The “traditional” framework for advocacy storytelling is built around persuading those who aren’t directly affected – or who aren’t currently engaged – to empathize and act. This is a good way to go when what you need are people to write Congress, come to a march on Washington or give you money so you can do more of your good work.
But persuasion isn’t about power. Persuasion acts on those not affected. Somewhere along the way it’s possible—too easy, really—for the change that needs to happen to be disputed, watered down, stalled in a committee. Meanwhile, real people go hungry, real homes sink into the ocean, real wildlife lose a place to live.
Philanthropy may recognize the power problem
Darren Walker, president of the Ford Foundation, recently wrote Why Giving Back Isn’t Enough in the New York Times. In it, Walker calls on the philanthropic community and, perhaps, a broader economic and political establishment, to not simply address the effects of inequality and injustice on society but to solve their root causes.
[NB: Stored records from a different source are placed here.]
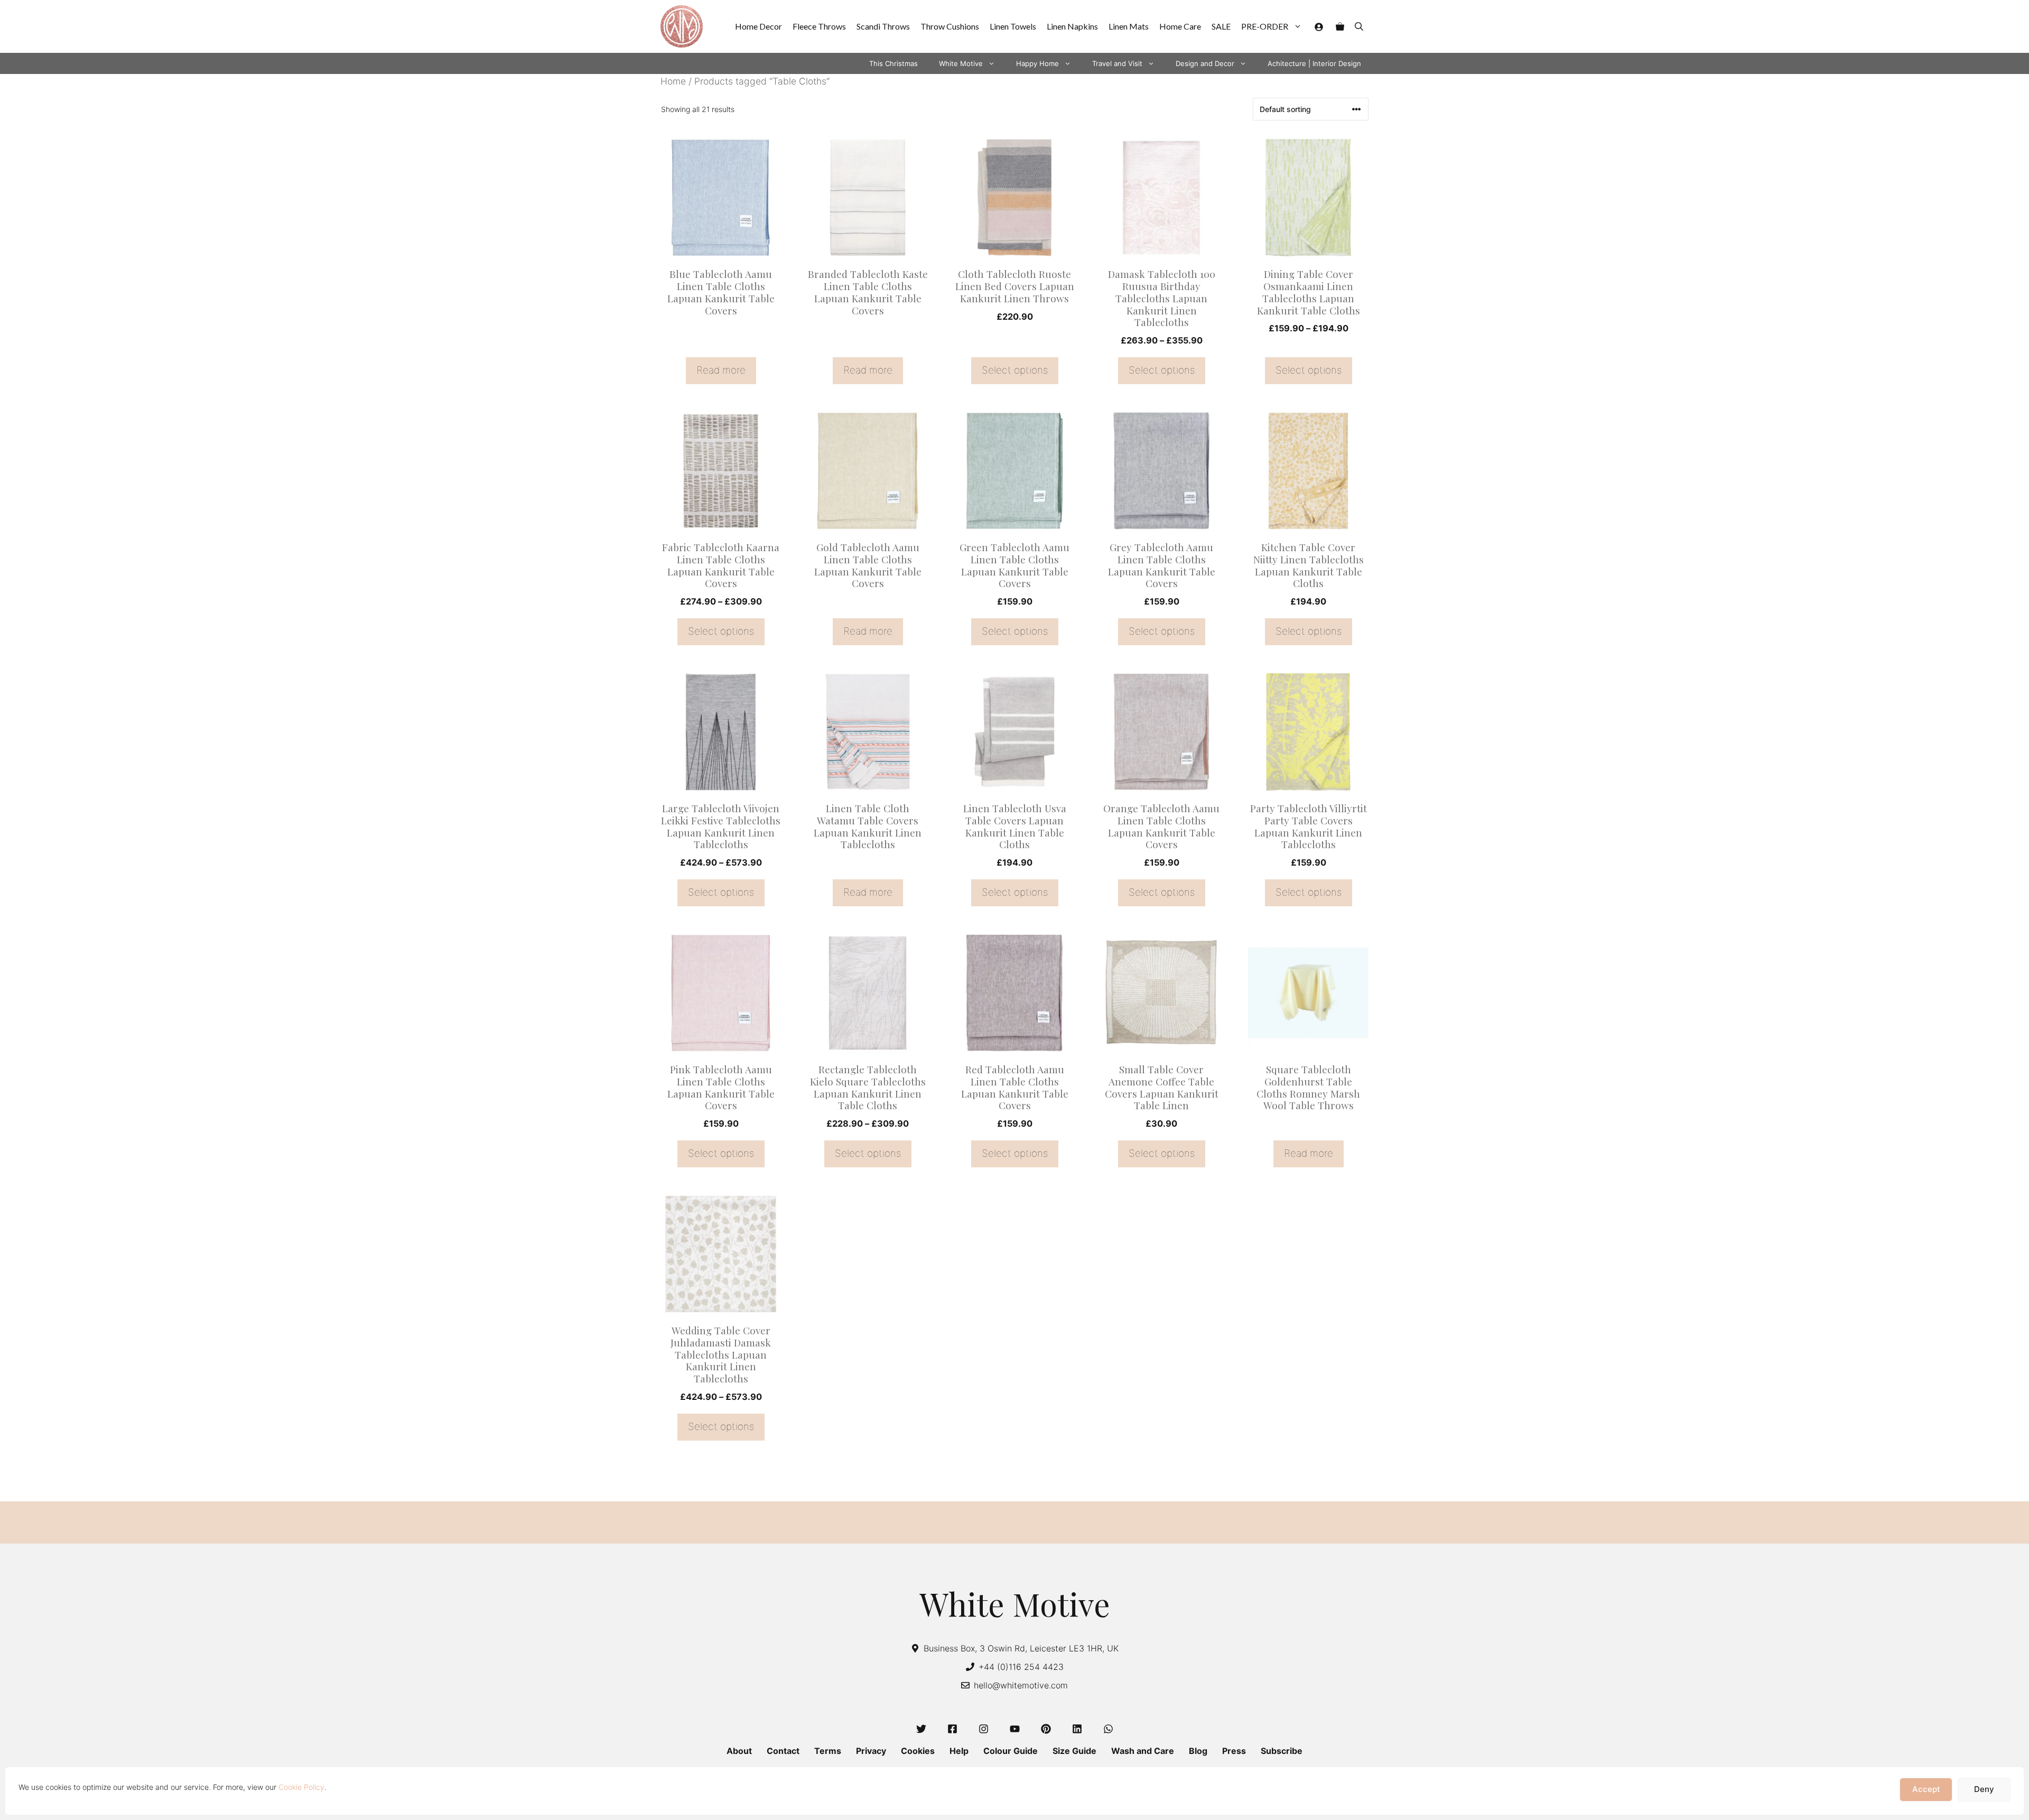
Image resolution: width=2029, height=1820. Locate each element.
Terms (827, 1750)
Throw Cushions (949, 26)
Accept (1926, 1790)
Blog (1198, 1750)
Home (673, 81)
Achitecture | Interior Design (1314, 63)
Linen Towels (1013, 26)
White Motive (961, 63)
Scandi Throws (883, 26)
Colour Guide (1010, 1750)
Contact (783, 1750)
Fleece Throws (819, 26)
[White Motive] (681, 26)
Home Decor (758, 26)
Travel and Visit (1117, 63)
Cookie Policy (301, 1786)
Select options (1015, 370)
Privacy (871, 1750)
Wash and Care (1142, 1750)
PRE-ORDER (1264, 26)
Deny (1984, 1790)
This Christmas (893, 63)
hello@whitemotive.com (1021, 1685)
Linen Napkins (1072, 26)
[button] (1359, 26)
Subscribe (1281, 1750)
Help (959, 1750)
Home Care (1180, 26)
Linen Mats (1129, 26)
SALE (1221, 26)
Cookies (918, 1750)
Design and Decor (1205, 63)
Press (1234, 1750)
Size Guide (1074, 1750)
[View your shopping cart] (1339, 26)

Farhad Ebrahimi of the Chorus Foundation wrote about the Foundation’s decision to focus on systemic change and supporting transitions to a new political economy in choosing how to direct its support of climate change advocacy.
It’s not a new idea to social justice advocates: We can (and should) feed the hungry but wouldn’t it be more prudent to tackle systemic causes of inequality and poverty that are leading to a growing number of hungry families and children each year?
Pressuring the System or Shifting Power?
Advocates and campaigners can do much more to tell the stories of people impacted by inequality, poverty, hunger, war or environmental disaster. And many are doing just that with interviews, personal histories, photos and video, and other narratives that tell stories of the impacted and less powerful in their own voices. Recent work by Humans of New York tells the story of refugees to help fundraise for the community. In the film @Home, activist Mark Horvath interviews dozens of homeless people, family members, and others in the community to tell the story of homelessness from the perspective of those living it.